Although there are other energy positive buildings in Norway, they have up until now been commercial buildings. Recently, Powerhouse Brattørkaia opened on the Trondheim waterfront. Among other things, the excess power generated by the building helps to charge some of Trondheim’s new fleet of electric buses.
“This is a project that is in line with what politicians in Oslo demand. It’s a building with high environmental standards and spectacular architecture. As Oslo is the European Green Capital in 2019, the city also needs some concrete projects to showcase,” says Siraj.
High cost but low energy bills
The entire project has a cost framework of between NOK 700 and 900 million. Because of the higher environmental standards plus the addition of solar panels, the cost is around 10% higher than a typical project.
Siraj believes the building will have a positive impact on the Groruddalen valley, an area often negatively portrayed in the media because of its high immigrant population.
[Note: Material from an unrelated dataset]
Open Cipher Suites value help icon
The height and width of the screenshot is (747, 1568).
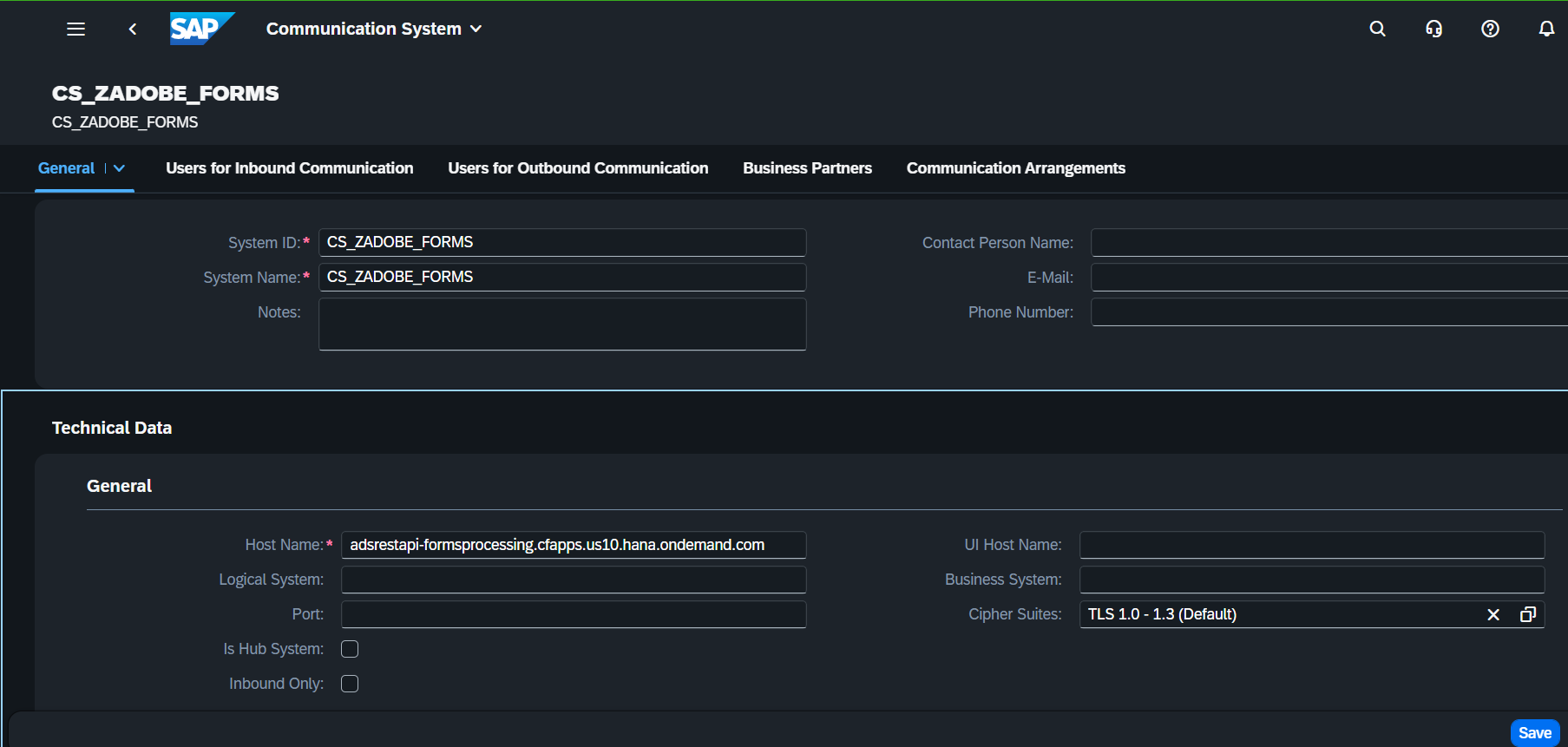(x=1528, y=614)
“I think this building can also help to highlight the area as something other than what we read in the newspapers. The spectacular architecture and plus-house standard can attract other types of residents. The most important thing is that we can have richly-composed resident groups.”
Sales begin next year, and while prices have not yet been set, the estimated square metre price of the apartments will be between NOK 60,000-65,000. While that will be a significant upfront investment, Siraj says families will save many thousands of kroner on energy every year.
The courtyard will provide space for celebrations, games, and meeting and recreation areas for both children and adults.
“I don't think this is all that radical. There will be a clear improvement by converting this plot from light industry, as it is today, to residential use. It has a great location with sun, views, nice greenery and close proximity to a school. There is also no reason why everything that looks different should stand in Bjørvika,” says Code’s Bjarne Ringstad.
All of the apartments will be south- or west-facing with a balcony. Most will have a side facing the park and a side facing nature. The apartments will vary in configuration from one- to three-bedrooms. However, the majority will be sized around 70 square metres.
Ringstad says the team concerned themselves with giving residents a pleasant place to live. “The advantage of the circular shape is that everyone will get sun and views, with balconies facing the common area,” he says.